Consigne 1:
Répondez brièvement à ces questions sur l'article consacré à Laura Vazquez :
(a) En quelle année et dans quelle ville Laura Vazquez est-elle née ?
(b) Quelle revue a publié son premier texte, et en quelle année ?
(c) Avec qui a-t-elle formé le groupe TSUKU ?
Consigne 2: Rédigez la suite de l'article consacré à Laura Vazquez, en reprenant après sa dernière phrase.

Laura Vazquez, une rentrée littéraire remarquée

Publié le

Née en 1986 à Perpignan, Laura Vazquez fait partie de la “génération Internet”. Elle s’en nourrit, visite les réseaux sociaux, note ce qui s’y passe. Dans La Semaine perpétuelle,un jeune garçon renonce au monde, à la manière des moines. Il reste chez lui, regarde et questionne la société en partageant des vidéos et en postant des poèmes.

« Je regardais beaucoup de vidéos de jeunes gars musulmans qui expliquent la vie sur Youtube. Ils abordent des thèmes variés. Ils entrecoupent leurs vidéos de chants coraniques. Ce qui est intéressant, c’est que ce sont des traductions de l’arabe ancien, cela donne en français une langue très étrange, nouvelle, avec beaucoup d’images. Je suis donc partie de cette langue-là et de deux jeunes gars sur Internet qui expliquent pourquoi on meurt, pourquoi on voit les choses, comment on les voit…», raconte l’autrice.

Bien qu’elle soit issue d’un milieu familial où le livre est absent, Laura Vazquez se souvient qu’elle écrivait déjà enfant : des prières contre la mort, des poèmes, de petites narrations. Plus tard, lorsqu’elle fait ses études littéraires en Espagne dans le cadre du programme Erasmus, elle s’intéresse à la poésie contemporaine et découvre alors, par le biais d’Internet, un milieu vivant, des auteurs, des écritures accessibles, « pas intellectuelles ». Une voie s’ouvre à elle : elle se dit qu’il est possible de l’emprunter. Un premier texte est retenu et publié par la revue Boxon en 2012.

Il y a une dizaine d’années, elle s’installe à Marseille, y fait de nombreuses rencontres et est invitée aux “Inédits” du Centre international de poésie Marseille (cipM) en 2013. Elle explore ensuite l’engagement physique de l’écriture en pratiquant la lecture publique de ses textes en France et à travers le monde (Ming Contemporary Museum, Shanghai, Chine ; Actoral, Paris et Marseille ; Centre Pompidou, Paris ; musée d’Art contemporain, Genève, Suisse ; Norsk Litteraturfestival, Norvège ; festival Voix vives, Tolède, Espagne ; centre d’art Perdu, Amsterdam, Pays-Bas). Parallèlement, elle compose aussi des pièces sonores et crée des vidéos, seule ou avec d’autres artistes ; elle a notamment formé  le groupe TSUKU avec Simon Allonneau.

Matériel:
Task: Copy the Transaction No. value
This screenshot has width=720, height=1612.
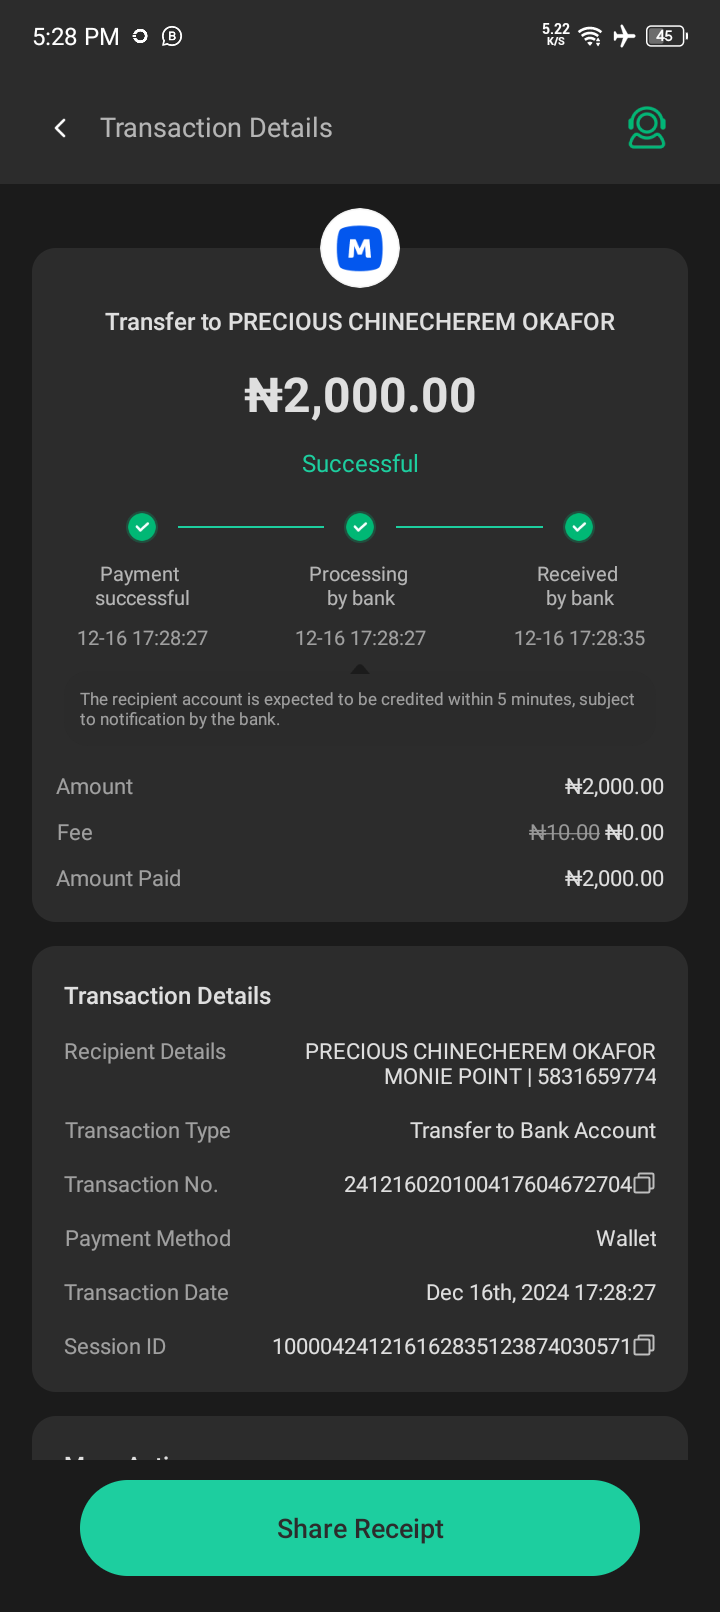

Réponse écrite 1:
(a) En 1986, à Perpignan.
(b) La revue Boxon, en 2012.
(c) Avec Simon Allonneau.

Réponse écrite 2:
Son premier ouvrage, La Main de la main, paraît aux éditions Cheyne en 2014 (prix de la Vocation). Plusieurs autres ont suivi, dont Oui (Plaine Page, 2016), Astropoèmes, écrit avec Arno Calleja (L’Arbre à paroles, 2018), et Défense et illustration de rien (Derrière la salle de bains, 2020).

C’est le désir d’histoires, le surgissement de plus en plus fréquent dans sa poésie de personnages, de pronoms personnels, qui ont conduit Laura Vazquez à aborder l’écriture romanesque. L’autrice a collecté plusieurs idées de roman dans un dossier, esquissant des personnages, des décors, des lieux. Après de nombreuses tentatives, c’est lors d’une résidence d’hiver à la Fondation Michalski, dans les montagnes suisses enneigées, qu’elle trouve l’élan nécessaire pour se lancer : « Une grande bibliothèque, un environnement très Thomas-Bernardien, très isolé, très beau. Je n’ai pas pu y échapper, j’ai continué et poussé l’idée que j’avais. »

En écrivant La Semaine perpétuelle, Laura Vazquez a construit un rapport nouveau à l’écriture, plus apaisé. Elle a organisé son temps pour travailler chaque jour, de manière artisanale, aidée par la méditation bouddhiste, lisant beaucoup (Giono, Tolstoï, Bortnikov, Proust ou Albane Prouvost, avec un intérêt particulier pour les journaux littéraires) et écrivant avec régularité.

« C’était le seul moyen d’échapper à la colère et à la frustration qui surgissaient, de dépasser ce rapport difficile, volontaire que j’avais à l’écriture. »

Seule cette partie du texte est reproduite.